• _Instructions to follow_
Repeat the lines below exactly as written, please, from the line with "The image size is (1456, 827)." to the line with "Task: Click the 农业小型气象站 device thumbnail", both lines included, and no others.

• _Data listing_
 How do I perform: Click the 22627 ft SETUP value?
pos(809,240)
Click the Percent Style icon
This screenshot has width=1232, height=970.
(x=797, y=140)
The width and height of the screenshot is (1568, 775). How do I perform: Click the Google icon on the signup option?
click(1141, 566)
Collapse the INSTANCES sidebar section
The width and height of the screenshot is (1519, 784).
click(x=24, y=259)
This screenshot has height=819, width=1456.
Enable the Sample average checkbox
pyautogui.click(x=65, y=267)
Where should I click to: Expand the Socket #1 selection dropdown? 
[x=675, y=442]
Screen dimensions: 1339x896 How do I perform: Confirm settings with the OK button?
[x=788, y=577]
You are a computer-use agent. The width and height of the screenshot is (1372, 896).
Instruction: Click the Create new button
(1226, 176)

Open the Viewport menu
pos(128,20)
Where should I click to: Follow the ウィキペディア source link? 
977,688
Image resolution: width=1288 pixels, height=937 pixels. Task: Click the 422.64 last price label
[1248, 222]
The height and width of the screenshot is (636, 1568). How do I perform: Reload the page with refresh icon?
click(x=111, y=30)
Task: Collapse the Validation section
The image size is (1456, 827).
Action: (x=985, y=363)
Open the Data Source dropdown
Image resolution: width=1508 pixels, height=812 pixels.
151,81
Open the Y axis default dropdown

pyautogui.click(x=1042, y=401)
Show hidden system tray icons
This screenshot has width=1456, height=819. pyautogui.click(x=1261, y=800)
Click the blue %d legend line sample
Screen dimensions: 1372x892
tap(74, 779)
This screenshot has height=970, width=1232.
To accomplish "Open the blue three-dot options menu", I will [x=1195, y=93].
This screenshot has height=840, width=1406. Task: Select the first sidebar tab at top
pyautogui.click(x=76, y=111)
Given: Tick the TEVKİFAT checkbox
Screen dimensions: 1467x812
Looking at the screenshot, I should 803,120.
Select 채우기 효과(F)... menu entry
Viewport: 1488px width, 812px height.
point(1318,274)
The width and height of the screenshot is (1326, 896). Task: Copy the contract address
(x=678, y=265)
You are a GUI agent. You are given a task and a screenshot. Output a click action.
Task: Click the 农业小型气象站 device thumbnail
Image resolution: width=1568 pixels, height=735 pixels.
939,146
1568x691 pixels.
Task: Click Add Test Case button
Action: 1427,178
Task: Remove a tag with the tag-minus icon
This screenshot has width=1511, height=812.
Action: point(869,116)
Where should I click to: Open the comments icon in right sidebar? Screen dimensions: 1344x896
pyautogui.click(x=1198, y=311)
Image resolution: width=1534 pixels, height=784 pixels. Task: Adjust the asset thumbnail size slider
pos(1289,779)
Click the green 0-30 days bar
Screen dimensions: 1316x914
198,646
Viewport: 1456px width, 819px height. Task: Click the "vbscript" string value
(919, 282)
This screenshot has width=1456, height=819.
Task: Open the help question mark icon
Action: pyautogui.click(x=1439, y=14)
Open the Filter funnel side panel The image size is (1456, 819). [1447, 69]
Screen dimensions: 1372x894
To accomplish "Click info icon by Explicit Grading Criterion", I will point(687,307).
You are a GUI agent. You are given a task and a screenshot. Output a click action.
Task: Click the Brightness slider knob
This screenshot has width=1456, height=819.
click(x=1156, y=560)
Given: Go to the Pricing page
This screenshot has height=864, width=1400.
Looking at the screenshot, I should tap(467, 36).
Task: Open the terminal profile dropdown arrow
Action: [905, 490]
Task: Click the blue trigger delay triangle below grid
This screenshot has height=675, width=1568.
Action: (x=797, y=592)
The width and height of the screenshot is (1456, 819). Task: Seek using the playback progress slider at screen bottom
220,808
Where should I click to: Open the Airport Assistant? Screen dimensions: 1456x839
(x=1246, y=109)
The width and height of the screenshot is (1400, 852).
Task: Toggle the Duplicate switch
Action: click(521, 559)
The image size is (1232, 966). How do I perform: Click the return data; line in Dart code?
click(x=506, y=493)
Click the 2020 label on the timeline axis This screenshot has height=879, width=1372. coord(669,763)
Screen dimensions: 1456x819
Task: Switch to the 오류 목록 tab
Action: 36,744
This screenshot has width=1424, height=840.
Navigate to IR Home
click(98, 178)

• _Task solution_
The image size is (1456, 827).
Action: (x=985, y=363)
Open the Data Source dropdown
Image resolution: width=1508 pixels, height=812 pixels.
151,81
Open the Y axis default dropdown

pyautogui.click(x=1042, y=401)
Show hidden system tray icons
This screenshot has width=1456, height=819. pyautogui.click(x=1261, y=800)
Click the blue %d legend line sample
Screen dimensions: 1372x892
tap(74, 779)
This screenshot has height=970, width=1232.
To accomplish "Open the blue three-dot options menu", I will [x=1195, y=93].
This screenshot has height=840, width=1406. Task: Select the first sidebar tab at top
pyautogui.click(x=76, y=111)
Given: Tick the TEVKİFAT checkbox
Screen dimensions: 1467x812
Looking at the screenshot, I should 803,120.
Select 채우기 효과(F)... menu entry
Viewport: 1488px width, 812px height.
point(1318,274)
The width and height of the screenshot is (1326, 896). Task: Copy the contract address
(x=678, y=265)
You are a GUI agent. You are given a task and a screenshot. Output a click action.
Task: Click the 农业小型气象站 device thumbnail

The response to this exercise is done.